The praying at the altar of Saint Jacinda has even extended to the international media. The Guardian has compared her to the austere and divisive leaderships of Theresa May and Donald Trump. She's not exactly up against stiff opposition so there are no prizes for guessing who was found wanting. Unlike Ardern, observed The Guardian, both Trump and May are 'emotionally distant'.

Inevitably, The Guardian has concluded that Britain needs a leader like Jacinda Ardern. Not, apparently, a leader like their own Labour Party leader Jeremy Corbyn. Of course the newspaper has been waging a campaign against Corbyn ever since he replaced Ed Miliband as Labour leader in September 2015. In recent times it has joined in the Blairite attempt to smear Corbyn as anti-semetic.

Last year the Media Reform Coalition said that inaccurate and misleading reporting by The Guardian about Jeremy Corbyn was 'especially pronounced".

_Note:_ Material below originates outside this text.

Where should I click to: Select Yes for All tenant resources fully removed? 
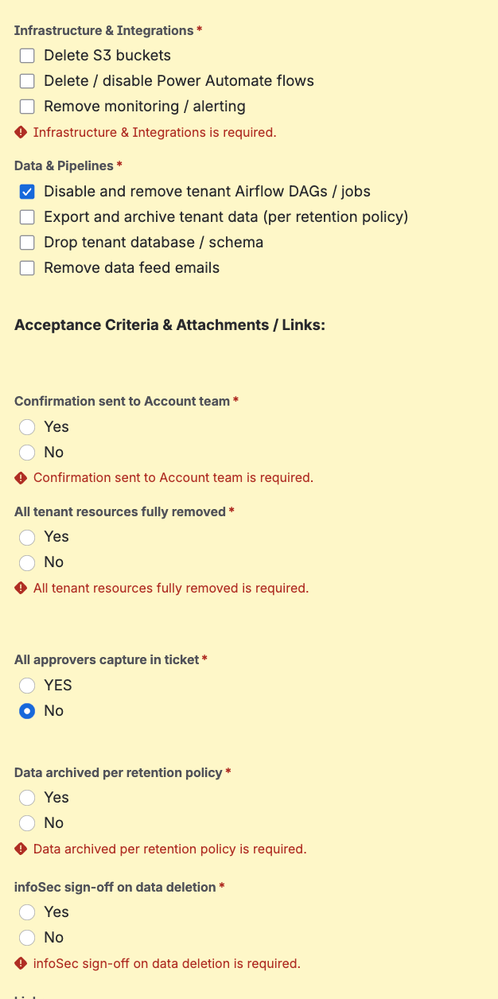pyautogui.click(x=27, y=537)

In the United States Jacinda Ardern has been widely praised by such mainstream media outlets as the New York Times and CNN. But these are exactly the same media organisations that have displayed an obvious hostility for their own Bernie Sanders.

In January the New York Times published a front page article that claimed that Bernie Sanders’ 2016 campaign for the Democratic presidential nomination was rife with sexism and discrimination against female campaign staffers. The article was headlined “For Bernie Sanders, Claims of Sexism in 2016 Campaign Hang Over 2020 Bid,”

 But the article is little than a series of unsubstantiated allegations , none of them involving sexual assault or any other form of criminal behaviour. All those accused have vehemently denied the charges, with some saying that the article was nothing more than a deliberate attempt to undermine Sander's campaign to become the Democratic Party's 2020 presidential candidate. They have a point.

Meanwhile, over at CNN, the cable network is busy pretending that corporate Democrat Joe Biden is the favourite to become the Democratic Party's next presidential candidate. CNN has started boosting Biden before he has even announced that he is a candidate - which he will - and despite the fact that all the polls continue to show that Bernie Sanders remains the most popular politician in the United States.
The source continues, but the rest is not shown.